List the segments that currently exist (in the manifest or in memtables) with
[`DbStatus::list_segments()`](https://docs.rs/slatedb/latest/slatedb/struct.DbStatus.html#method.list_segments).

## How it compacts

Each segment is compacted on its own schedule. The default size-tiered
[`CompactionScheduler`](/docs/design/compaction) applies per segment, and
compactions in different segments are parallel-safe (disjoint keys, no
cross-segment ordering). Embed a semantic hint in the prefix (e.g. a time
bucket) and a custom scheduler can vary policy per segment.

:::note
Writing to N segments at once produces up to N× the L0 objects (smaller each);
the WAL is shared, so it is unaffected. Most data models keep one active
segment, so this rarely bites in practice.
:::

## Deleting Segments Wholesale

The default scheduler never drops data; segment retention is the application's
job. To retire a whole segment, schedule a `CompactionSpec::drain_segment`
compaction. Unlike a merge, a drain reads and rewrites nothing.

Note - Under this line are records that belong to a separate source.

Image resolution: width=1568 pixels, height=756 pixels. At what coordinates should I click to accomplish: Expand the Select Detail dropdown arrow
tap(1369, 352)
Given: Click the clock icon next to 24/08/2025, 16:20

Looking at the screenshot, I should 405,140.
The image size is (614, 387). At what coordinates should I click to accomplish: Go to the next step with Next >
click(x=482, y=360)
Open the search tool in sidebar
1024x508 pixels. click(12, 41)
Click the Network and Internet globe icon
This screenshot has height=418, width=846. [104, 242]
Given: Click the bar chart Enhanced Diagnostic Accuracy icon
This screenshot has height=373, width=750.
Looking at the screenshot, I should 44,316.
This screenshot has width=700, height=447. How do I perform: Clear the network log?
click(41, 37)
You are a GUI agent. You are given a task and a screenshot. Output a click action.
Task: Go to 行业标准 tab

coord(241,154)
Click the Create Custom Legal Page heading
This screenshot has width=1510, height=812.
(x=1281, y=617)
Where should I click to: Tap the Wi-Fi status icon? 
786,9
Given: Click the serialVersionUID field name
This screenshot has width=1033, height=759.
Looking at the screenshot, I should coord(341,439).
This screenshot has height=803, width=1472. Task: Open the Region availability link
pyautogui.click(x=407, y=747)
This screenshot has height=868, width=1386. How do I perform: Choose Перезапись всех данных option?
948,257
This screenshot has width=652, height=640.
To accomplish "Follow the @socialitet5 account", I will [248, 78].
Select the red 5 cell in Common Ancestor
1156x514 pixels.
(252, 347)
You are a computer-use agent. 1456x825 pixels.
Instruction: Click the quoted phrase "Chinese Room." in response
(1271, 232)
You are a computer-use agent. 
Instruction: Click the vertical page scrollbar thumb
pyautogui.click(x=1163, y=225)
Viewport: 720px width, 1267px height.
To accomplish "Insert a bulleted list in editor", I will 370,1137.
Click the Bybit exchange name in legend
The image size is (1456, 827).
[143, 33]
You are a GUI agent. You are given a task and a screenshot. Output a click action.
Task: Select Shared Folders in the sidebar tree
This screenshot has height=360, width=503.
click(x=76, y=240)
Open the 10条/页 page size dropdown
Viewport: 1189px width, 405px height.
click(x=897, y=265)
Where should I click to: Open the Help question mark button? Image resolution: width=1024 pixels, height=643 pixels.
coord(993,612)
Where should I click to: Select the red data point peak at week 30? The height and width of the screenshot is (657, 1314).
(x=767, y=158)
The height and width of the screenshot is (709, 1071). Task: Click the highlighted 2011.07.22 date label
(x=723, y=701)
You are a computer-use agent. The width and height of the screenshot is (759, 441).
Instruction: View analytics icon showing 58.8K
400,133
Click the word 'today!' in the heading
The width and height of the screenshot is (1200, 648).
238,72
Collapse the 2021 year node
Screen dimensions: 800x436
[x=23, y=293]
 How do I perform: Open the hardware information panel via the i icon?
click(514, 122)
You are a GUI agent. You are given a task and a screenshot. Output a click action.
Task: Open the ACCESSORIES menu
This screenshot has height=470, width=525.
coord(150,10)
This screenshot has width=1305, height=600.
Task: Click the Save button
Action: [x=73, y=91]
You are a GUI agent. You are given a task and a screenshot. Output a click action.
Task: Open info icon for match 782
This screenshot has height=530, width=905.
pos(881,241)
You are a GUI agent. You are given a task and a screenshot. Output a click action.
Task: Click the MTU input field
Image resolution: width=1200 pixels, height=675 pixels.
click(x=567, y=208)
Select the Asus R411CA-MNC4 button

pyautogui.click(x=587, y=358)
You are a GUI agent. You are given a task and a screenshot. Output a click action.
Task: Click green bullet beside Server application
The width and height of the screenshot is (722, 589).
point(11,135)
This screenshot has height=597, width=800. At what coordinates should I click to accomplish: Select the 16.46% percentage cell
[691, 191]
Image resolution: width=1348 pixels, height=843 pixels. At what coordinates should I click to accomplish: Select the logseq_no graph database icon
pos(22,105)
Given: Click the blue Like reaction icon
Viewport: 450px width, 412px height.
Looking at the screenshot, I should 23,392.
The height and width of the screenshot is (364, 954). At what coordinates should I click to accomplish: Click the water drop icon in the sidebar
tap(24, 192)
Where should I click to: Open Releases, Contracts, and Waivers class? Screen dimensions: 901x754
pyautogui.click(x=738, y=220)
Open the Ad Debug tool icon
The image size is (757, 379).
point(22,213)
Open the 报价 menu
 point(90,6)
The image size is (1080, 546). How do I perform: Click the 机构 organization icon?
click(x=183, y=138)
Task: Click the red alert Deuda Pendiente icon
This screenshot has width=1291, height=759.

Instead it
detaches the segment's L0s and sorted runs from the manifest, leaving a drain
marker (`l0=[]`, `compacted=[]`) that the writer prunes, after which the
garbage collector reclaims the files.

A drain is a `CompactionSpec::drain_segment` submitted through
[`Admin.submit_compaction`](https://docs.rs/slatedb/latest/slatedb/admin/struct.Admin.html), built
from the segment's L0 SSTs and sorted runs read from `read_compactor_state_view`. Every binding
mirrors this API:

### Rust

```rust
use bytes::Bytes;
use slatedb::admin::Admin;
use slatedb::compactor::{CompactionSpec, SourceId};

let admin = Admin::builder(path, object_store).build();
let view = admin.read_compactor_state_view().await?;

let segment = Bytes::from_static(b"hour=10/");
if let Some(seg) = view.manifest().segment(&segment) {
    // Drain every L0 SST and sorted run currently visible in the segment.
    let sources: Vec = seg
        .l0()
        .iter()
        .map(|v| SourceId::SstView(v.id))
        .chain(seg.compacted().iter().map(|sr| SourceId::SortedRun(sr.id)))
        .collect();
    admin.submit_compaction(CompactionSpec::drain_segment(segment, sources)).await?;
}
```

### Go

```go
admin, err := slatedb.NewAdminBuilder("example-db", store).Build()
if err != nil {
    panic(err)
}
view, err := admin.ReadCompactorStateView()
if err != nil {
    panic(err)
}

var sources []slatedb.SourceId
for _, seg := range view.Manifest.Segments {
    if !bytes.Equal(seg.Prefix, []byte("hour=10/")) {
        continue
    }
    for _, v := range seg.L0 {
        sources = append(sources, slatedb.SourceIdSstView{Field0: v.Id})
    }
    for _, r := range seg.Compacted {
        sources = append(sources, slatedb.SourceIdSortedRun{Field0: r.Id})
    }
}
_, err = admin.SubmitCompaction(slatedb.CompactionSpecDrainSegment{
    Segment: []byte("hour=10/"),
    Sources: sources,
})
```

### Java

```java
const admin = new AdminBuilder("demo-db", store).build();
const view = await admin.read_compactor_state_view();

const prefix = Buffer.from("hour=10/");
const seg = view.manifest.segments.find((s) => prefix.equals(Buffer.from(s.prefix)));
const sources = [
  ...seg.l0.map((v) => SourceId.SstView(v.id)),
  ...seg.compacted.map((r) => SourceId.SortedRun(r.id)),
];
await admin.submit_compaction(CompactionSpec.DrainSegment(seg.prefix, sources));
```

### Python

```python
from slatedb.uniffi import AdminBuilder, CompactionSpec, SourceId

admin = AdminBuilder("demo-db", store).build()
view = await admin.read_compactor_state_view()

seg = next(s for s in view.manifest.segments if s.prefix == b"hour=10/")
sources = [SourceId.SST_VIEW(v.id) for v in seg.l0]
sources += [SourceId.SORTED_RUN(r.id) for r in seg.compacted]
await admin.submit_compaction(CompactionSpec.DRAIN_SEGMENT(segment=seg.prefix, sources=sources))
```

To retire segments automatically (e.g. by a TTL), implement
[`CompactionScheduler`](https://docs.rs/slatedb/latest/slatedb/compactor/trait.CompactionScheduler.html)
and return `drain_segment` specs from `propose`, wired in with
`CompactorBuilder::with_scheduler_supplier`.